Menurut Nur Kholis, layanan tersebut terbuka bagi seluruh masyarakat tanpa dibatasi domisili. Warga dari berbagai daerah di Indonesia yang sedang berada di Semarang tetap dapat memanfaatkan pelayanan tersebut.
“Ini bukan hanya untuk warga Kota Semarang. Siapa saja yang merasa belum sempat mengurus dokumen kependudukan di daerah asalnya dan kebetulan berada di Semarang bisa memanfaatkan layanan ini,” jelasnya.
Ia menambahkan, masyarakat yang mengurus penggantian KTP karena rusak wajib membawa KTP lama. Sementara bagi KTP yang hilang harus melampirkan surat keterangan kehilangan dari kepolisian.

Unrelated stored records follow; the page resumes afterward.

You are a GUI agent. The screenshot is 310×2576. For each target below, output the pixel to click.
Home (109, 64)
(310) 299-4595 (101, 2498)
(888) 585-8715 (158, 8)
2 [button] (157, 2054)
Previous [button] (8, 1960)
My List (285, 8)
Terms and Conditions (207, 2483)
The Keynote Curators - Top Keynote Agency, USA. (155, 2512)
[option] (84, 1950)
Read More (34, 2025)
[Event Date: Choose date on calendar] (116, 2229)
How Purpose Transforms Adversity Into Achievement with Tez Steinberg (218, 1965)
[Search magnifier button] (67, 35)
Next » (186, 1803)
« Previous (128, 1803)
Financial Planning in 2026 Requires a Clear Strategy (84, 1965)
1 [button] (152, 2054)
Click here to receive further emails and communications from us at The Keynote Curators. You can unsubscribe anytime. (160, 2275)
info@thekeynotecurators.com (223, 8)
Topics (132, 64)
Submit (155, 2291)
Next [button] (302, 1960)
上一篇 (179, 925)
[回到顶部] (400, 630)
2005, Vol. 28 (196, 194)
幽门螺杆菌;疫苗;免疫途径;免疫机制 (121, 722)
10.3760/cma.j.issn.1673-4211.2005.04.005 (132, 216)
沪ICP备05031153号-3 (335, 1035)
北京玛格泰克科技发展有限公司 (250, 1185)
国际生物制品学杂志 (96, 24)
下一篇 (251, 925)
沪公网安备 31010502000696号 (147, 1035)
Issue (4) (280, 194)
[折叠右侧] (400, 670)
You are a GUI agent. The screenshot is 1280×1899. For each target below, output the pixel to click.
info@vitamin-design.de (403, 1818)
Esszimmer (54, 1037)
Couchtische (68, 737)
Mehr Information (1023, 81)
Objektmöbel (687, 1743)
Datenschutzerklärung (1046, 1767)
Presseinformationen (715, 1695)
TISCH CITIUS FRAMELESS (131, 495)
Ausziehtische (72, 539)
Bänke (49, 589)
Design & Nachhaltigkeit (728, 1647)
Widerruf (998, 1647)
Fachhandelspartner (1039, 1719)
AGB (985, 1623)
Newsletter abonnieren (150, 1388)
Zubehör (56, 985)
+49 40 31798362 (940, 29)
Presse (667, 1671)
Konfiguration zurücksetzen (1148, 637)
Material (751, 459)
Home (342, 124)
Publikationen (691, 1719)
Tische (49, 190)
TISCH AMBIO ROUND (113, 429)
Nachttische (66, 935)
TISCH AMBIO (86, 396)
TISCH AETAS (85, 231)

Adapun perubahan foto KTP mengharuskan pemohon hadir secara langsung untuk proses perekaman.
“Selain layanan tatap muka, Pemprov Jawa Tengah juga terus mengembangkan layanan administrasi kependudukan secara digital melalui aplikasi daerah, seperti SipendukOnline dan Identitas Kependudukan Digital (IKD),” pungkas Nur Kholis.
Inovasi lain yang dikembangkan adalah Klinik Dukcapil sebagai pusat konsultasi dan penyelesaian berbagai persoalan administrasi kependudukan.
Masyarakat yang membutuhkan informasi lebih lanjut dapat menghubungi layanan resmi Dukcapil Provinsi Jawa Tengah melalui WhatsApp di nomor 0896-2614-445 maupun kanal media sosial resmi Dukcapil Provinsi Jawa Tengah. (ucl/jan)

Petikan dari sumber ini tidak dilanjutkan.